You can skip this part if you’re not using a content delivery network like MaxCDN and KeyCDN. However, you should reconsider this option if you want a faster loading site and deliver your content to visitors efficiently. Both CDNs above providers are affordable enough even for small businesses and solopreneurs to use for their site – MaxCDN costs less than $10/month for their basic subscription while KeyCDN offers $4/month for every 100 GB worth of bandwidth.

Installing your SSL certification on your CDN helps make the encryption process faster, thus delivering content to your visitors at optimum speed.

maxcdn pull zones

The installation process depends on the CDN you are using and the SSL certificate you acquired (domain, business, or expanded verification). However, they pretty much are similar from each other. It will require you to open a zone and edit the URL of your pull zone from HTTP to HTTPS.
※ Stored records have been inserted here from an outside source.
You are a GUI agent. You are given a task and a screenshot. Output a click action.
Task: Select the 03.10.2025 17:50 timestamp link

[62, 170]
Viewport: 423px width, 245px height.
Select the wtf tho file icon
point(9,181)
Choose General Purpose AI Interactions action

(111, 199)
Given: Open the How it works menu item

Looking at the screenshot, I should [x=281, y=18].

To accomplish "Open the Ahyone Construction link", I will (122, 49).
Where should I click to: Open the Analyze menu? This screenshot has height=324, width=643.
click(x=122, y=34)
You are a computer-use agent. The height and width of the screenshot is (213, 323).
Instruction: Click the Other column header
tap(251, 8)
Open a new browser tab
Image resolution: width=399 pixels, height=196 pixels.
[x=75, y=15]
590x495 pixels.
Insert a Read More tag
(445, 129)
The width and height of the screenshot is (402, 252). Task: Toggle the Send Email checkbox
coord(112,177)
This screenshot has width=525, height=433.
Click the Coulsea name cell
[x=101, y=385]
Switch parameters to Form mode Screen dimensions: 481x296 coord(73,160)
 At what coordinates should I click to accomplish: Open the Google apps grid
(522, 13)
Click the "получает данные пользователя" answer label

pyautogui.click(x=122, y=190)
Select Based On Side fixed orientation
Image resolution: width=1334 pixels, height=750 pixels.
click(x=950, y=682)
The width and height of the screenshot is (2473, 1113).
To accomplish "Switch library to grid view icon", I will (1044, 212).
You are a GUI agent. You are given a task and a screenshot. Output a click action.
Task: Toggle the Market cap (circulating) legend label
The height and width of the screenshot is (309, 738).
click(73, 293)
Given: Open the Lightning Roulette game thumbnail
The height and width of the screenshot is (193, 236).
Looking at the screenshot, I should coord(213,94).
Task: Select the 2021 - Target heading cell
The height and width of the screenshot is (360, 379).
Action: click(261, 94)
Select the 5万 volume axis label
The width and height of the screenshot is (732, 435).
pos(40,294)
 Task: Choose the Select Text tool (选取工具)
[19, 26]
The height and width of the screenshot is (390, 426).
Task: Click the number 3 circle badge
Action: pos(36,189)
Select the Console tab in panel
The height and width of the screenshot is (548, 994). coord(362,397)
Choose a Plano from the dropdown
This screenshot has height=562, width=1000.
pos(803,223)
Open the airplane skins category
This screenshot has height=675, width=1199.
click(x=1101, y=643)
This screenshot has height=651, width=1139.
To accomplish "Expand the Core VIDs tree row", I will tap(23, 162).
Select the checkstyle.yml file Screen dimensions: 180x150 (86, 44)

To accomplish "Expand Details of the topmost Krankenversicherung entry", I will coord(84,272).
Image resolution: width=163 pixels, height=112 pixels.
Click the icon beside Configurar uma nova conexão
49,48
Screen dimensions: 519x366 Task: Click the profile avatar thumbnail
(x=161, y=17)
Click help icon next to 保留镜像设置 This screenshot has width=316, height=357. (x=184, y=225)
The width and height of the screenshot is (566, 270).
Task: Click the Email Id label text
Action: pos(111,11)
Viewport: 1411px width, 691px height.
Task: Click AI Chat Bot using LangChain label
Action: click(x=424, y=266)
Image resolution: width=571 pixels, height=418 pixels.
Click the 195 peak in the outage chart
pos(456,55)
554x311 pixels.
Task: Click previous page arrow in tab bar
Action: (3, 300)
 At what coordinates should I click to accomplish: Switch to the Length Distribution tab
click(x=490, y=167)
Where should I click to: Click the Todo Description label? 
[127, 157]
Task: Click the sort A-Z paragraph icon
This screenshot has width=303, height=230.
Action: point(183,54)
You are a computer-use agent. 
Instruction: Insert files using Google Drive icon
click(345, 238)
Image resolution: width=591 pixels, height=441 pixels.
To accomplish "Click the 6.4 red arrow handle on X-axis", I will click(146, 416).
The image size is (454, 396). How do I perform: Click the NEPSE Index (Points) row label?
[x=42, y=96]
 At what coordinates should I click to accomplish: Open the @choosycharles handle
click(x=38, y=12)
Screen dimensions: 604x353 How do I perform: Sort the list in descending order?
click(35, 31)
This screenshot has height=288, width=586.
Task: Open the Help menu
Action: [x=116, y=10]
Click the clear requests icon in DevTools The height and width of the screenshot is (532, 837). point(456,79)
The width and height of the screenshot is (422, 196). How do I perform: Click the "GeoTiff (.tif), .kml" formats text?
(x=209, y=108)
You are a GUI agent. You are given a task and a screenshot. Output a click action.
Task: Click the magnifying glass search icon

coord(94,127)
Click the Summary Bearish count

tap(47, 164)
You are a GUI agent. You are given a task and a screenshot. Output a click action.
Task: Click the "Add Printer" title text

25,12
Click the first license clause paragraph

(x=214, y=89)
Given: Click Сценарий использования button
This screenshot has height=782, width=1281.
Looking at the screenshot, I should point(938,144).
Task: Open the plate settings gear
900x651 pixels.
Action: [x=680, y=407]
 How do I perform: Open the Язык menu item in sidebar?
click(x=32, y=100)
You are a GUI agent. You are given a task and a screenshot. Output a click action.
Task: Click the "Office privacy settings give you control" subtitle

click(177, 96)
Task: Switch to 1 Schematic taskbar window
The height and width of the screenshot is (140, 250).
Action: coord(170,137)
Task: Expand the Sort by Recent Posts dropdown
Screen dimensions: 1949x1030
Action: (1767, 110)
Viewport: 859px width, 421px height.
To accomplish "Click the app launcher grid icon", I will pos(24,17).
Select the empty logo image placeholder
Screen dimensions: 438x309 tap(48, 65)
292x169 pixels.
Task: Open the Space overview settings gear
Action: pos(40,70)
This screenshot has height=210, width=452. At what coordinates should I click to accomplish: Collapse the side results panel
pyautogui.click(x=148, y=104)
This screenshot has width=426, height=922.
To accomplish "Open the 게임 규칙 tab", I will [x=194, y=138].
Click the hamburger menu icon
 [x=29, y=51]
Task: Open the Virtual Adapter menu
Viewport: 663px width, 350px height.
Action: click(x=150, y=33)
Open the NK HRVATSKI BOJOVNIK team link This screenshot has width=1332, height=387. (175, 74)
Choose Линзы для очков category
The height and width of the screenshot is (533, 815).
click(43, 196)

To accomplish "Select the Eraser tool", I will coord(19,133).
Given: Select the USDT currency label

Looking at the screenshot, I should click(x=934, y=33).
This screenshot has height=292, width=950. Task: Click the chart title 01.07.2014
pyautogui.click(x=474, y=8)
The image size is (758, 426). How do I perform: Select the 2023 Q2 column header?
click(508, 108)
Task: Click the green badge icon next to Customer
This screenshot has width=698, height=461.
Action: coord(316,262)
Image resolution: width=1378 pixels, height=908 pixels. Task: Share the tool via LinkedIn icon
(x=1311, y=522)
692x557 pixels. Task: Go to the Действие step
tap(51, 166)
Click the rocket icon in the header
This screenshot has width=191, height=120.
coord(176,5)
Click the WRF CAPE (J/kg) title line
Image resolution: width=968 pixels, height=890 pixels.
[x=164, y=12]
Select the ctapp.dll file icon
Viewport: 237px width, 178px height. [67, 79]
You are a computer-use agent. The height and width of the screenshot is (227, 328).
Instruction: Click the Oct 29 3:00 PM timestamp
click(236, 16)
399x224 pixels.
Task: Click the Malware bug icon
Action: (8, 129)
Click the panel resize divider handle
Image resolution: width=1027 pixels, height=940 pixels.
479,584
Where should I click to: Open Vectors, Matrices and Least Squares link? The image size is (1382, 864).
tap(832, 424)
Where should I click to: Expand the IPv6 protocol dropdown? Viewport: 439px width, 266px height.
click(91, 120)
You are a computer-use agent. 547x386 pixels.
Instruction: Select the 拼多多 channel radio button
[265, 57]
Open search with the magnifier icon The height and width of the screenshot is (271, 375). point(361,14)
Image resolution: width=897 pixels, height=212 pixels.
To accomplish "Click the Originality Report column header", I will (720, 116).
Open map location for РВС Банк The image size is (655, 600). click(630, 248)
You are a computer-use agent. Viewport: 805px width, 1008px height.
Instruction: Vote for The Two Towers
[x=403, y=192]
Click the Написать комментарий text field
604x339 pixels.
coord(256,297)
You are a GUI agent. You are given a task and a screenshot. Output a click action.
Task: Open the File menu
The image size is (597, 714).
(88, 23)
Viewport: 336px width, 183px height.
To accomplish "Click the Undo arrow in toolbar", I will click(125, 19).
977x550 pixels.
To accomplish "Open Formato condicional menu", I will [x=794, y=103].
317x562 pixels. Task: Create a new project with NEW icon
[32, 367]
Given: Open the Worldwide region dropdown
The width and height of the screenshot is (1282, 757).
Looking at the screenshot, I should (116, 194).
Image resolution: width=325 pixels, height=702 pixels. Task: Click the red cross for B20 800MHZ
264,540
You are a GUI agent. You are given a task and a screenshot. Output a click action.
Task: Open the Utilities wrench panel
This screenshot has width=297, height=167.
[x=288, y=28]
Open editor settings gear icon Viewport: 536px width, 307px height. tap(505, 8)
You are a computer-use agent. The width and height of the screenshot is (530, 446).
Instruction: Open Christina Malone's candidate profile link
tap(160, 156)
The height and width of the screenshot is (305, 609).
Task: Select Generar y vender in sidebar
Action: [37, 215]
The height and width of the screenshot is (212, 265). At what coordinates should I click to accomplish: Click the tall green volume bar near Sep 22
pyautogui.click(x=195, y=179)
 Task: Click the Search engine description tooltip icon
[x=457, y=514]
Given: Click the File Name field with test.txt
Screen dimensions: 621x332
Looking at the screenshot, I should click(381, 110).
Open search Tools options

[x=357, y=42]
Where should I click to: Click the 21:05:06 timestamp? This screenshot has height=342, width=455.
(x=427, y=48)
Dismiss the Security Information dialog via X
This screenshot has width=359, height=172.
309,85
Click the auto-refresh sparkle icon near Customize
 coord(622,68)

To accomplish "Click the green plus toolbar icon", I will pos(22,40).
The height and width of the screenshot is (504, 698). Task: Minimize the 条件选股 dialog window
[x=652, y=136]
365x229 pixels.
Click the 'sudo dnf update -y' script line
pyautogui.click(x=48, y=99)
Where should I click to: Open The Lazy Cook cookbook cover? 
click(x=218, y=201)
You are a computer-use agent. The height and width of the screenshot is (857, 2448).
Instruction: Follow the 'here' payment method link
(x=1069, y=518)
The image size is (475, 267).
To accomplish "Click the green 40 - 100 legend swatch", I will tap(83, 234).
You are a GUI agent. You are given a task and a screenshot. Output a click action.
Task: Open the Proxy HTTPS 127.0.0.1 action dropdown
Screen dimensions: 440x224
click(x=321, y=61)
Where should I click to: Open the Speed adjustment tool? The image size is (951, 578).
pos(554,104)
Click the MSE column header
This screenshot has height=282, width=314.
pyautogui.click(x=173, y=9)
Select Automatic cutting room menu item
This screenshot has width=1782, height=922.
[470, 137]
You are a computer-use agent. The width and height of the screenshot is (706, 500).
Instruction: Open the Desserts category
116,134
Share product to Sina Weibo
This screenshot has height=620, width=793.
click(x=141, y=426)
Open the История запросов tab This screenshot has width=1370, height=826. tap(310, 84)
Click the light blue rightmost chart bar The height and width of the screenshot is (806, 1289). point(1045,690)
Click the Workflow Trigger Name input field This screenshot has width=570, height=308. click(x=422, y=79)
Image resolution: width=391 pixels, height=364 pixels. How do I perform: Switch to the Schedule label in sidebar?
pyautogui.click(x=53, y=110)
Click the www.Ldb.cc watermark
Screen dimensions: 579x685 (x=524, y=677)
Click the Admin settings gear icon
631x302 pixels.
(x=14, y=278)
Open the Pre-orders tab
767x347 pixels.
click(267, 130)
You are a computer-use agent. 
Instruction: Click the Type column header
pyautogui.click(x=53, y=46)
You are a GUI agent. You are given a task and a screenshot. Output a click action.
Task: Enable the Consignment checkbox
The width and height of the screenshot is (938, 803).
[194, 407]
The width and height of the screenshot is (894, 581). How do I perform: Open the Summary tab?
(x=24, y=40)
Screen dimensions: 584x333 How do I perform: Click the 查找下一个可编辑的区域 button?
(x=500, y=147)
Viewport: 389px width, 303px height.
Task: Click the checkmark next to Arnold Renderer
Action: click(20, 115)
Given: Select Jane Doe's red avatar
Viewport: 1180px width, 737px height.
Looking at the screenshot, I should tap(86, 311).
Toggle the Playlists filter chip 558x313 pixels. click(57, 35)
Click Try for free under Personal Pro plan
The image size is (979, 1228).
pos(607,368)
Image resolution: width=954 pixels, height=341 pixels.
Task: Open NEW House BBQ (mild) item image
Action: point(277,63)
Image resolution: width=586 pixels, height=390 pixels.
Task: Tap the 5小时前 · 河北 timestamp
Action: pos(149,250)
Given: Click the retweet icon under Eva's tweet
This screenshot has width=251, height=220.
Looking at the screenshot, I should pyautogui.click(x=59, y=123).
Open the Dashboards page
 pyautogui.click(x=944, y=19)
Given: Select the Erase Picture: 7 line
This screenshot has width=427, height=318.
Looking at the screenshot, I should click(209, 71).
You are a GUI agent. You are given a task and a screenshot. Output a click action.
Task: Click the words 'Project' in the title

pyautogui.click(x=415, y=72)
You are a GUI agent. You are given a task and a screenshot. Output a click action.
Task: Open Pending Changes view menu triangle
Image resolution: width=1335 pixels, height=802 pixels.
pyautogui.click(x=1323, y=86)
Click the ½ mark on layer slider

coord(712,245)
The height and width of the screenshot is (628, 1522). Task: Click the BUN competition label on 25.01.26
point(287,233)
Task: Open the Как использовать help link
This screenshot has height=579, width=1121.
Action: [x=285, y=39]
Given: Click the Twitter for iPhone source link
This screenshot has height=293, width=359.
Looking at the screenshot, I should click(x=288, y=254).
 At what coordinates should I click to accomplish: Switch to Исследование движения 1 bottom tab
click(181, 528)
For instance, here’s the exact process of installing a Comodo Positive SSL on KeyCDN and MaxCDN.

After migrating from HTTP to HTTPS

The steps above comprises the entire process of migration to HTTPS. As mentioned, the process, while arduous, is a necessary one if you want to bolster your site’s SEO performance. Once you’re finished following the steps to a tee, it’s time to also to maketernal changes that can help impact your SEO efforts.

Update your Google properties

To continue tracking your site using Google Analytics and Search Console, you need to update the entries from both analytics tools from HTTP to HTTPS.  The original settings will only track the HTTP version, so making the changes will help continue acquiring data from your HTTPS site.

For Google Analytics, you need to edit the existing URL of your site (if you already have one) by changing the URL to HTTPS. Google Search Console requires you to add a new site using the HTTPS in the address as if you’re starting back from scratch.

Update your social media links

While links from your social media profiles are nofollow, they nonetheless help point your fans and followers to the right direction. Updating each one will take time, especially if you are signed up to different social sites, but it is easy enough for you to pull off. Changing the links from HTTP to HTTPS from your social media profiles should get the job done.


Migrating from HTTP to HTTPS depends on different factors to help you determine the exact process. The kind of CMS you’re using to run your site, the SSL certification you purchased, and the hosting provider (or software) you’re signed up to play a crucial role on how you should proceed with the migration process.

If anything, the guide above paints the picture on how technical migrating your site to HTTPS will be. Therefore, you need to proceed with the migration by taking heed of the tips and advice above to get it right the first time.